Antisynthetase Syndrome (ASS) is a rare chronic autoimmune disorder, associated with interstitial lung diseases (the most important feature), such as Dermatomyositis (DM) and Polymyositis (PM). The cause of ASS is unknown. The hallmark of ASS is the presence of serum autoantibodies directed against aminoacyl-tRNA synthetases (anti-ARS involved in protein synthesis). Anti -Jo1 is the most common (20% - 30%); anti-PL12 is present in 2% - 5% of SAS, associated with Interstitial Lung Disease (ILD) in 90%, mainly as Non-Specific Interstitial Pneumonia (NSIP). Autoimmune hepatitis is related to rheumatological diseases (2.7% - 20% in systemic lupus erythematosus, 6% - 47% in primary Sjögren’s syndrome), however, is rare in patients with inflammatory myopathies, and there is no previous reported association with SAS. A literature search was carried out using the PubMed and EMBASE databases in English and Spanish.
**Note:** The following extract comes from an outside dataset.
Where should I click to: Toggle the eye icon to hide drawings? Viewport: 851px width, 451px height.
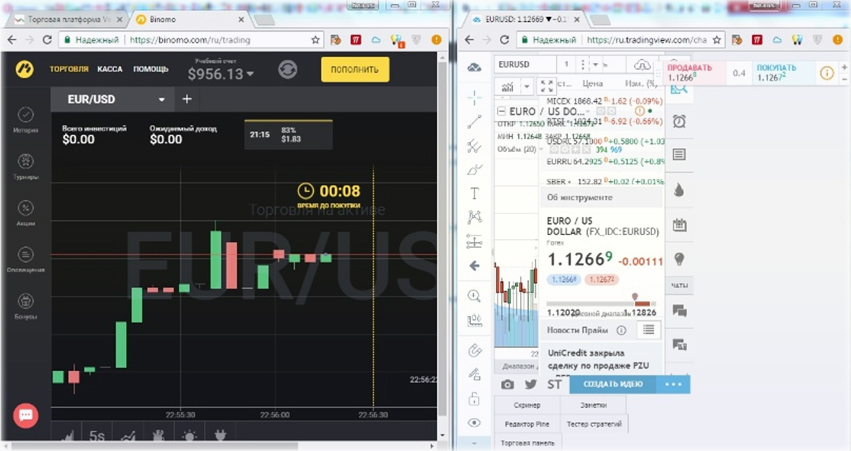tap(474, 423)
Our case, a 62-year-old woman who developed polyarthritis, with progressive dyspnea, facial and lower limb edema, proximal muscle weakness, and Raynaud’s phenomenon; high-resolution chest CT, showing pulmonary interstitial disease, consistent with Nonspecific Interstitial Pneumonia (NSIP). She had elevated transaminases and a prolonged prothrombin time, with positive anti-nuclear and anti-smooth muscle antibodies, and was made a diagnosis with autoimmune hepatitis type 1 (HAI). According to this presentation and reports of the literature review, anti-PL12 patients are characteristically associated with a severe phenotype of lung inflammation, that does not necessarily require myositis manifestation. To our knowledge, there is not any case of the antisynthetase syndrome and autoimmune hepatitis reported previously in the literature.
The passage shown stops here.